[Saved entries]
::::::::

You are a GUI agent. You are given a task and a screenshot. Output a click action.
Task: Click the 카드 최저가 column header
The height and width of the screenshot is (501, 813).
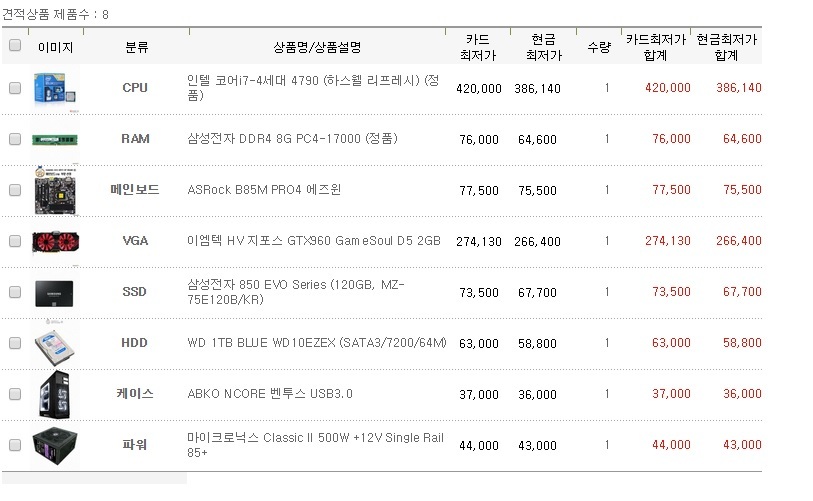pos(478,47)
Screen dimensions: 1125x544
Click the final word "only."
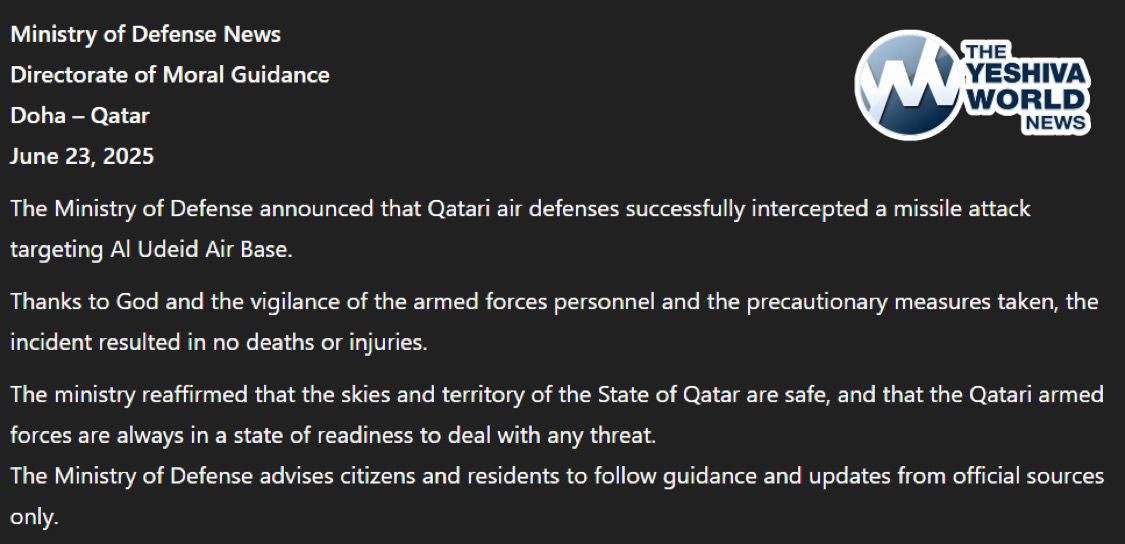tap(33, 517)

::::::::

ACTION ITEM
Would you print, exactly as they appear, the lines from the line with "The height and" through the end of the entries above, leaving out the pictures?

EXPECTED ANSWER
The height and width of the screenshot is (501, 813).
pos(478,47)
Screen dimensions: 1125x544
Click the final word "only."
tap(33, 517)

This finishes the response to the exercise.